There is no denying that a good snack satisfies the soul sometimes. But there is also no denying that most things that are marketed as “snacks” aren’t all that good for you and come full of odd ingredients and covered in all manner of packaging. I’ve decided to combine my love of food and the planet to create a Zero Waste Snacking series. First up? Microwave popcorn!
Step 1: Go to your local bulk food store, jar in hand, and buy some popcorn.
What you saved: Packaging, money (bulk = cheaper, almost always, because you aren’t paying for packaging)
What you wasted: Gas
How you can prevent that waste: Make your trip worthwhile. If you have to drive, do most of your grocery shopping at the bulk store or hit it up on your way back from other errand running. Otherwise, walk, bike, or take public transportation.
Potential hidden costs to think about: Where did the popcorn come from? How far did it travel? How was it grown? Who grew it? Could you get it locally?
Use the Zero Waste Home Bulk Food Locator App to find a bulk food store near you!
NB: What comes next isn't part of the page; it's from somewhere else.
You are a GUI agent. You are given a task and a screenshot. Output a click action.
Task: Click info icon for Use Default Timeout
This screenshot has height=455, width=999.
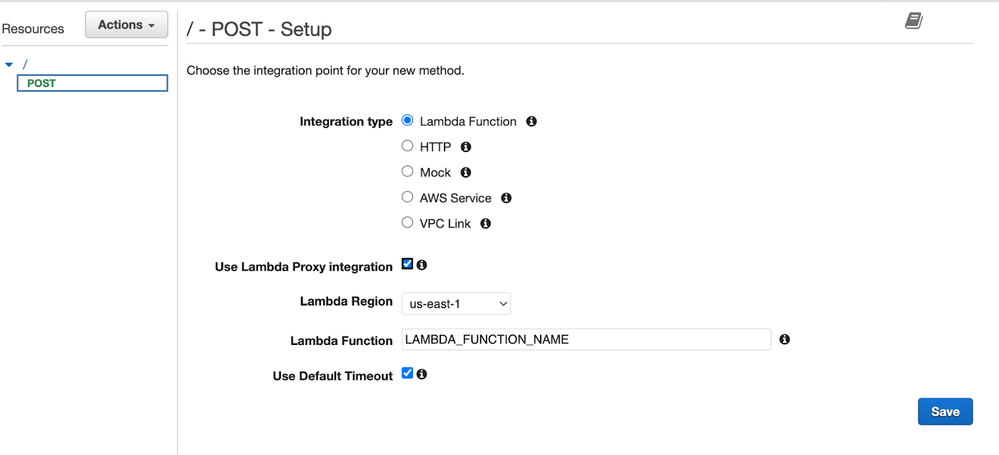pyautogui.click(x=422, y=374)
Most grocery stores have bulk foods now, and if they have a scale that you can tare, it is likely you can use your own containers. Just ask a sales associate if you aren’t sure!
Step 2: Measure out 1/4 cup of popcorn kernels and put them in a glass bowl. Top with a ceramic plate and microwave for 4 minutes. (The website where I found this suggests 2 minutes and 45 seconds. Almost none of my kernels had popped by then. Just keep an eye on it, as microwaves vary.) Make sure you remove the plate when it’s done so the popcorn doesn’t get soggy from steam. Also, USE HOT PADS.
What you saved: Packaging (no thick microwaveable bag), kernels (unpopped ones can be put in the next batch just in case they aren’t duds), oil (for stove popping)
What you wasted: Electricity
How you can prevent that waste: You’re going to have to use some sort of energy to pop the corn, so unless you have your own clean energy source, this is unavoidable. Some electricity companies, like our local Emera Maine, allow you to add a few dollars to your electricity bill a month to support clean energy, so if you have a few extra bucks to spare, you can offset your electricity guilt this way.
Potential hidden costs to think about: Where did your microwave come from? What is the service life of a microwave? How many resources are used in making microwaves each year? Would it be better to pop it on the stovetop, even though you need oil? (I would wager that yes, microwaves should be tossed the way of the television – two birds with one stone? – but I’m not willing to give up the convenience of mine…)
Step 3: Dress your popcorn with your desired toppings. I recommend olive oil, dried dill weed, nutritional yeast, and a touch of salt – this combination tastes exactly like Little Lad’s herbal corn.
What you saved: Plastic baggies (as much as I LOVE Little Lad’s for its local-ness, it does still come in a plastic bag), yourself a heart attack (olive oil > butter, and there are a lot fewer ingredients in home-popped and -dressed popcorn than there are in the butter-soaked microwave bags)
What you wasted: Olive oil is quite difficult to buy in bulk without paying a mint. Herbs are cheap in bulk, but I recognize that it is far easier to find popcorn in bulk than it is to find herbs.
How you can prevent that waste: Buy glass bottles of olive oil or buy the giant oil-drum cans of it and fill up a smaller, glass dispensing container. Olive oil bottles are likely to be recyclable, and some recycling programs now don’t even require that you rinse containers out. Note: I recommend against buying herbs in large bulk – fill small containers if you can find them loose in a store – because they go bad quite quickly. For an excellent spice buying how-to, check out Aimee’s series on Simple Bites.
Potential hidden costs to think about: Where do your toppings come from? Who grew them? What is in them?
Does anybody else have snacks that they like to eat a lot that they would like to see a Zero Waste version of? I’d love to make this a series.